■ Data for this task:
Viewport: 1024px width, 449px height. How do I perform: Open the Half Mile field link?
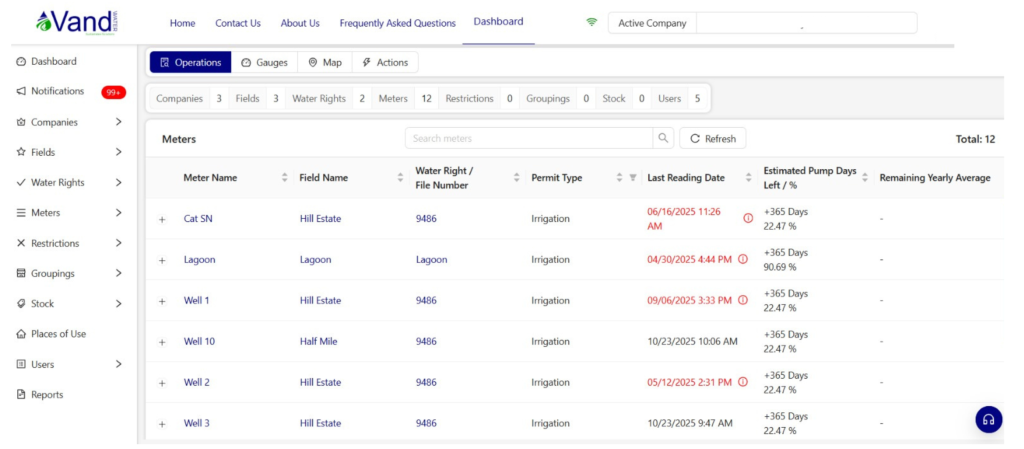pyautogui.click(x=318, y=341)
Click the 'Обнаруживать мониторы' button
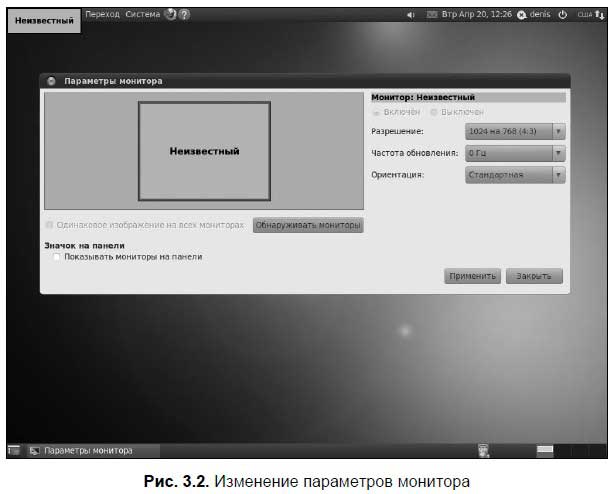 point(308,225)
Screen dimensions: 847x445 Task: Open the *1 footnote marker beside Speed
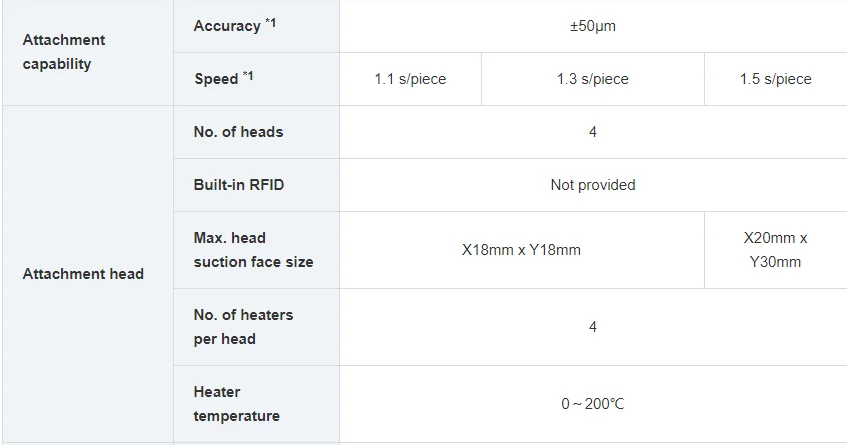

■ What is expected:
Pictures are to be left out; everything else in the records gets retyped exactly.

■ Solution to this problem:
Viewport: 1024px width, 449px height. How do I perform: Open the Half Mile field link?
pyautogui.click(x=318, y=341)
Click the 'Обнаруживать мониторы' button
 point(308,225)
Screen dimensions: 847x445 Task: Open the *1 footnote marker beside Speed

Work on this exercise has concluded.